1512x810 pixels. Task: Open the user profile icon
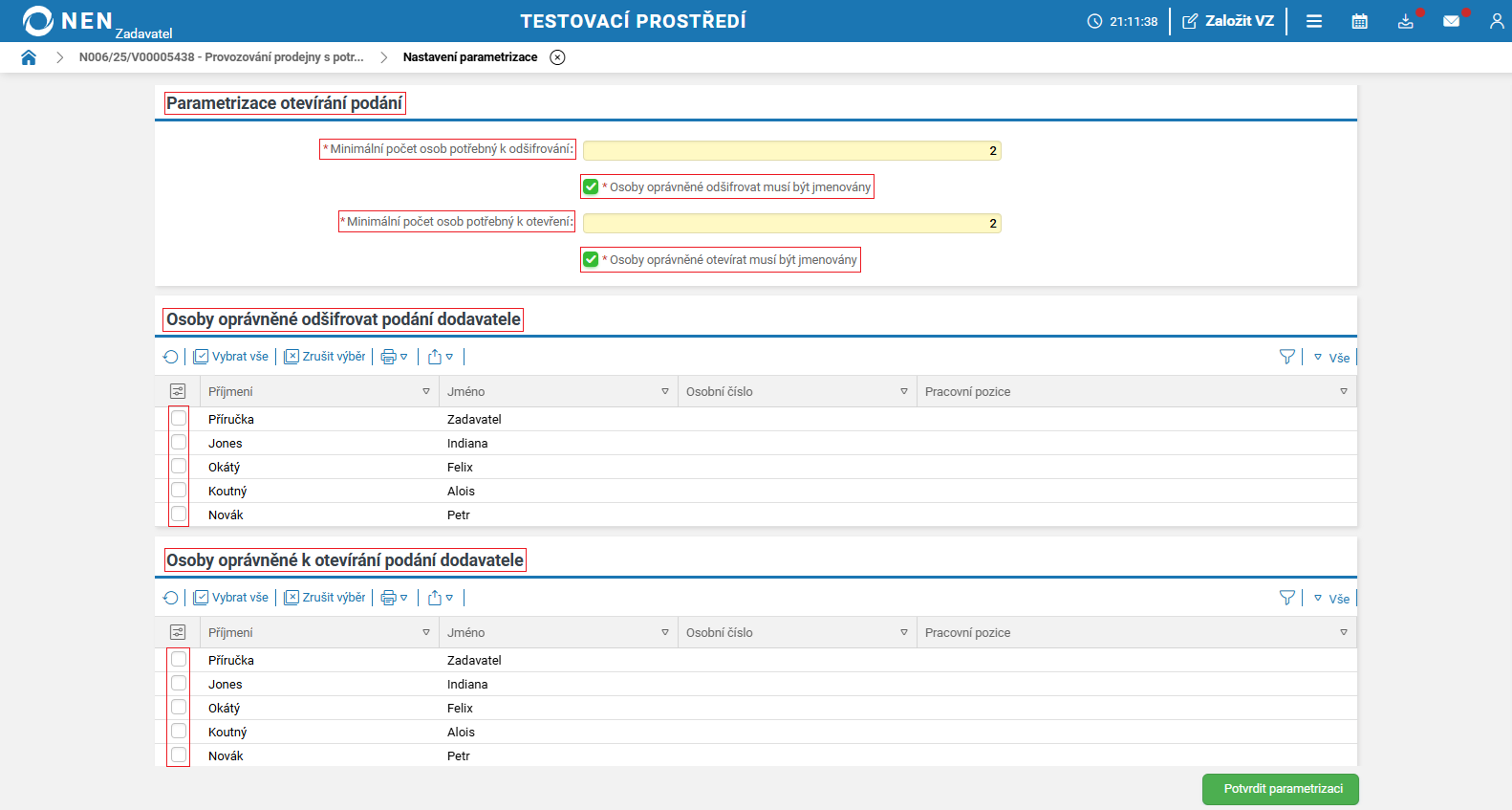(x=1496, y=21)
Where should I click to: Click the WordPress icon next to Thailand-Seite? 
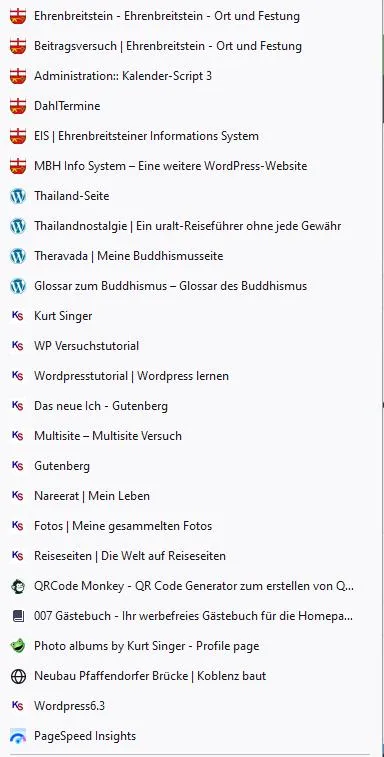(18, 196)
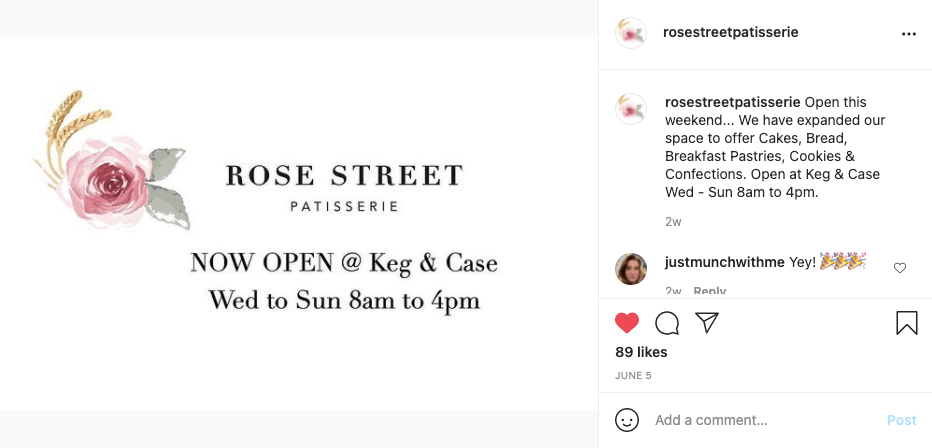The width and height of the screenshot is (932, 448).
Task: Click the header rosestreetpatisserie username
Action: [x=731, y=33]
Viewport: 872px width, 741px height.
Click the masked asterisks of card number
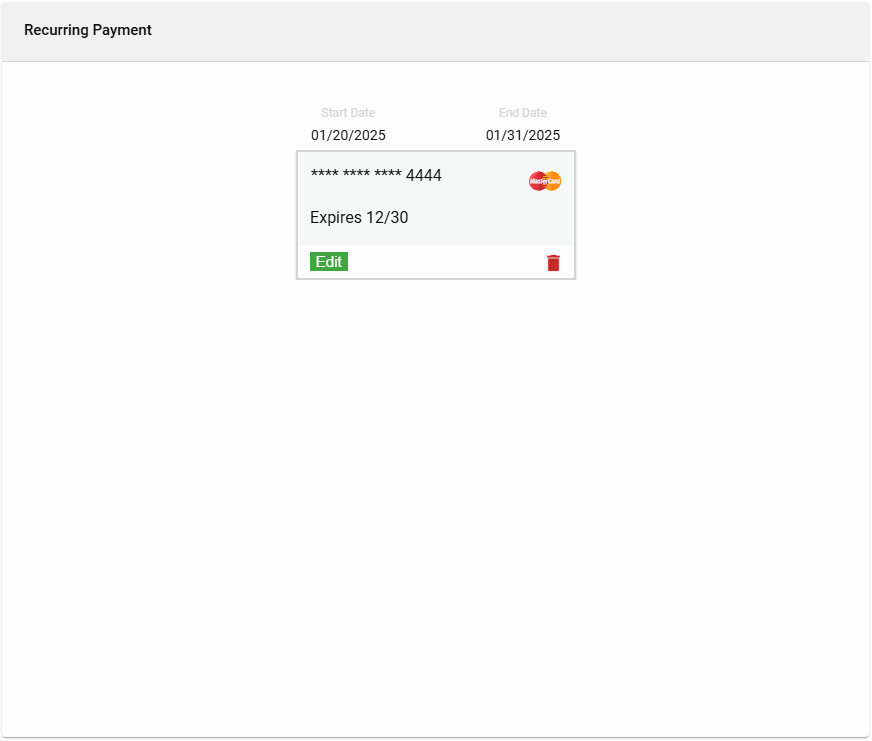356,177
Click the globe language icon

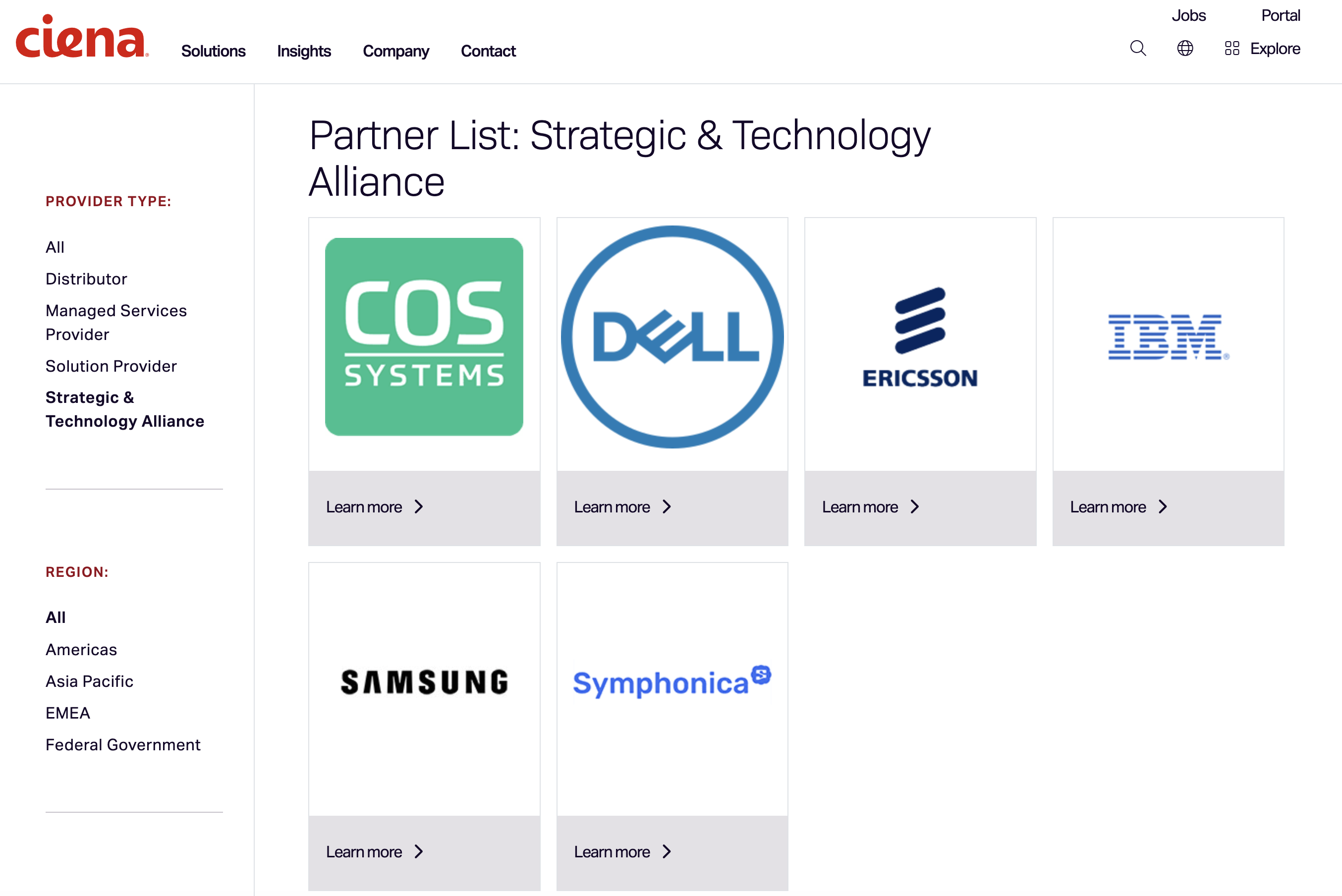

☆ ☆ ☆

### [Goal]
Reproduce the entries above word for word, leaving out the pictures.

### [Answer to the problem]
1512x810 pixels. Task: Open the user profile icon
(x=1496, y=21)
Where should I click to: Click the WordPress icon next to Thailand-Seite? 
(18, 196)
The width and height of the screenshot is (932, 448).
Task: Click the header rosestreetpatisserie username
Action: [x=731, y=33]
Viewport: 872px width, 741px height.
Click the masked asterisks of card number
356,177
Click the globe language icon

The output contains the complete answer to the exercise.